Thursday, August 18, 2022

Payment in Blood by Elizabeth George (1989)

 "Dad?"  Barbara repeated.  He gave no answer. She walked into the room, lowered the volume, and turned to him.  He was asleep, his jaw slack, the tubes that fed him oxygen askew in his nostrils.  Racing magazines covered the floor near his chair and a newspaper was open over his knees.  It was too hot in the room, in the entire house for that matter, and the musty smell of her parents' ageing seemed to seep from the walls and the floor and the furniture.  This mixed with a stronger, more recent scent of food overcooked and inedible.                                                                                                                                       -- Elizabeth George, Payment in Blood (Bantam Dell, 1989)

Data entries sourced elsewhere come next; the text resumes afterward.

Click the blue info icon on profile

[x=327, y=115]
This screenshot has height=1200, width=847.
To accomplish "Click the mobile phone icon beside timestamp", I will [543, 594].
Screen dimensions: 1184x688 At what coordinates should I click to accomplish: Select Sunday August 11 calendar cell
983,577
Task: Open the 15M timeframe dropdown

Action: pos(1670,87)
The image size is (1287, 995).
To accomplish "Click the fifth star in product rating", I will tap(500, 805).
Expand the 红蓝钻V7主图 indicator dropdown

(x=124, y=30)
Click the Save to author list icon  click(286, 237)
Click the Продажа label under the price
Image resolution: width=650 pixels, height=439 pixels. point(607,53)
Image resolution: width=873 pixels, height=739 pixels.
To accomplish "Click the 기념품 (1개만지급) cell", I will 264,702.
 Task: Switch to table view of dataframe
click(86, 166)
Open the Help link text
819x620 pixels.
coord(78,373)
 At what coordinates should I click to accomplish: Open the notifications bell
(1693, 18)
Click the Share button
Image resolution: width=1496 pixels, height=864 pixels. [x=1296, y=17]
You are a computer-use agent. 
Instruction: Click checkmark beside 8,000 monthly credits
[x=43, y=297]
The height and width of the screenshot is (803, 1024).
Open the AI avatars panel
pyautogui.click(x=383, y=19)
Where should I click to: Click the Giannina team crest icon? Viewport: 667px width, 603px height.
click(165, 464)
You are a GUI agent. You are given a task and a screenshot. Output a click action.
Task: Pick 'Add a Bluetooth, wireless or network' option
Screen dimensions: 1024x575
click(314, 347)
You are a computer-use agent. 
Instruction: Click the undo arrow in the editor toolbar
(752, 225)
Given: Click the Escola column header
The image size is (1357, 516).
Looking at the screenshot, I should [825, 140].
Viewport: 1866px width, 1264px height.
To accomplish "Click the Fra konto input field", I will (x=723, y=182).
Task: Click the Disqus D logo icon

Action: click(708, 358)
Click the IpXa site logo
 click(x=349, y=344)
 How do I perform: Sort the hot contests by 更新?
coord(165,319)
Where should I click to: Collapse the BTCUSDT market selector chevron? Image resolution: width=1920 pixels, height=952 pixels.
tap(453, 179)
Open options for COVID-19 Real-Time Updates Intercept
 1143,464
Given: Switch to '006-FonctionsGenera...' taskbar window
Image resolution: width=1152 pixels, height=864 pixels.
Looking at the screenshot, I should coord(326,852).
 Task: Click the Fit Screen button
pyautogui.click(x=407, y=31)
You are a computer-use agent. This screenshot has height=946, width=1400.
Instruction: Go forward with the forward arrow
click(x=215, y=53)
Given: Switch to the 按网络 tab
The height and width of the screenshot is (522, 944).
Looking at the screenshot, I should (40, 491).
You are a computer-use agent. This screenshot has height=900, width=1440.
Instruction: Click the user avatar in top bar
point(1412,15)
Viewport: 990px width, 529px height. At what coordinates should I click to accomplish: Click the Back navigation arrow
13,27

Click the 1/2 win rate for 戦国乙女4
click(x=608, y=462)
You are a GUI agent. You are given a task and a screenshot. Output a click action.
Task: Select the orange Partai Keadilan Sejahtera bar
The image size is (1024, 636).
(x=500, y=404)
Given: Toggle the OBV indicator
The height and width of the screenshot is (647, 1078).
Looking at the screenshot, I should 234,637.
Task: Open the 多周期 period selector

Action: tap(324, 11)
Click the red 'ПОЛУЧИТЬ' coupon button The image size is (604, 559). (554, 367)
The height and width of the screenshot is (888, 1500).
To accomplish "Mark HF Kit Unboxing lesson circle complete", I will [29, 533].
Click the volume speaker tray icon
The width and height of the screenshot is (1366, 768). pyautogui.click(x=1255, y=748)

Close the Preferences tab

This is the second of George's novels about posh Thomas Lynley and his working class partner at Scotland Yard Barbara Havers, who in this book are assigned to investigate a murder in Scotland among an acting and producing group gathered for rehearsals.  A continuity in the novels involves Lynley's infatuation with Lady Helen Clyde, who turns up in Scotland, sleeping with one of the actors, and not only provokes Lynley's jealousy but his jealousy interferes with the investigation of the murder, as well as a second murder in Scotland.  There are too many suspects and too many red herrings for my taste but George gradually moves to the most likely candidates, with Havers and Lynley both considerably influenced by their respective backgrounds, as everyone in the acting group has a secret in the past or in the present. George's prose is as rich and detailed as in the other two books in this group about which I have posted, and she deftly portrays the complex history and psychology of her characters.